Arcten gave a one-shouldered shrug, the motion almost lazy.

"You're a freshman," he said, matter-of-fact. "But you're pretty good for one."

Then came the second part—spoken with less care, like something that slipped out unfiltered.

"But it's a shame."

Lucavion's brow lifted.

"A shame?"

But there was no answer.

No smirk. No elaboration.

Just motion.

SHTHH—!

Arcten vanished in a surge of compressed air, the ground beneath his feet cracking from the force of his launch.

Lucavion's eyes widened the moment he saw it.

Arcten wasn't just moving now. He was committing.

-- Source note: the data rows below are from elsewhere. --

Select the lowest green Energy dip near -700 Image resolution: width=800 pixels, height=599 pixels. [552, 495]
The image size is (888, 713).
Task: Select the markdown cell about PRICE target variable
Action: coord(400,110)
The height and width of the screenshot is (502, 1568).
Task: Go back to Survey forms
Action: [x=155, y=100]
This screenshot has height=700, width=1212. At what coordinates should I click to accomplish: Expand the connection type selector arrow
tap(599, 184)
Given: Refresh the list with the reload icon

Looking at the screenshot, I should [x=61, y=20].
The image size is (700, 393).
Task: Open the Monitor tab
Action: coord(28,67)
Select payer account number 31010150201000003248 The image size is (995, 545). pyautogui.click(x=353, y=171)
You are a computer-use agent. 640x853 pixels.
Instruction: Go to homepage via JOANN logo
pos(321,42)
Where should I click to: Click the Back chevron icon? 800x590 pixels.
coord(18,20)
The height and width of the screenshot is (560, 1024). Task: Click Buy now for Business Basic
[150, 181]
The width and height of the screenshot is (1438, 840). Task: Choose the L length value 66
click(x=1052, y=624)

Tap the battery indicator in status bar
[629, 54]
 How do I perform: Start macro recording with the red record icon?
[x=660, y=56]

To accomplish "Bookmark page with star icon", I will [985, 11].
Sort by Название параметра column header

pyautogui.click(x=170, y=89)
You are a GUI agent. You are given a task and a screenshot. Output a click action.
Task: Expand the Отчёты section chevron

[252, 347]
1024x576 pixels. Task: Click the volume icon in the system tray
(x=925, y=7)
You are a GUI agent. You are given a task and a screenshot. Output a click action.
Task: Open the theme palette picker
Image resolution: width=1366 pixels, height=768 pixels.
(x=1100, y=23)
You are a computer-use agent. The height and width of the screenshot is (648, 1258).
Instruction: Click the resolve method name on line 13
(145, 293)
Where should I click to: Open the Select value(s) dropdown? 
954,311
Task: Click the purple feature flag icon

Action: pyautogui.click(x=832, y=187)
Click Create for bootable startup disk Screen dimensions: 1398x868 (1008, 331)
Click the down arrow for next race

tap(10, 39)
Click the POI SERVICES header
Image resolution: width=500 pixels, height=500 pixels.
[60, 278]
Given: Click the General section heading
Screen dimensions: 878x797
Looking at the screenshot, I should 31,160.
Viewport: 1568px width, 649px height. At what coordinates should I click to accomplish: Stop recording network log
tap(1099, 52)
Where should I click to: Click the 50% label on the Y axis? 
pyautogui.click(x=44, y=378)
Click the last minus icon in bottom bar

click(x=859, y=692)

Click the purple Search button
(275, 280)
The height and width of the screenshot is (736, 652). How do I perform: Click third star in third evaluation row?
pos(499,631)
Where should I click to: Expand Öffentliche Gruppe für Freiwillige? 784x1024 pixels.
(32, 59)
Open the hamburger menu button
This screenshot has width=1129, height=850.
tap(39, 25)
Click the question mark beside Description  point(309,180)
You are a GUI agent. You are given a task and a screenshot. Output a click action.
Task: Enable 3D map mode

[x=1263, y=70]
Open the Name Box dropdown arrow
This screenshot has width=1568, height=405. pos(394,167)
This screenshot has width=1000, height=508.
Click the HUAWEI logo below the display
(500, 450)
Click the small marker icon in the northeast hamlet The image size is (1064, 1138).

Mana flared across the man's limbs—not explosive, but woven—layered through muscle and bone with a precision most students couldn't even fake. And then it extended—up the length of his sword, coating it in a ghostly blue shimmer that vibrated faintly at the edge of control.

Lucavion shifted his footing—barely in time.

CRASH—!

The first strike came like a hammer, not a sword. Lucavion's blade caught it—barely—and the impact drove him a half-step back. The dome pulsed. Feedback rippled.

'Fast!'

Arcten didn't pause.

He pressed in immediately, feet sliding with practiced economy, each movement part of a flow Lucavion could only describe as battlefield-honed. The second swing curved low toward his ribs—Lucavion ducked, blade sweeping to parry—but before contact even landed, the third attack was already coming down from above.

CLANG—! CLACK—! SHHUNK—!

Steel screamed against steel.

Lucavion's grip strained. His forearm rang with the shock of each blow. His footing staggered by the fourth strike, forced back by sheer momentum.

'He's not just strong—he's experienced. I guess that is what you would expect from an instructor.'

Arcten wasn't showing off.

He was probing the limits of what Lucavion actually had beneath the posture and clever footwork.

Another strike—overhead. Lucavion shifted left to evade—

Too slow.

Arcten adjusted mid-swing, dragging the blade down toward Lucavion's exposed shoulder—forcing a desperate parry that sent sparks flying.

SKRRRCK!

The feedback barrier rippled harder now. The dome's runes lit up with each connection, tallying damage, precision, mana stability. It wasn't looking good on paper.

"Really a shame."

As Arcten's words echoed, the blade approached Lucavion's neck.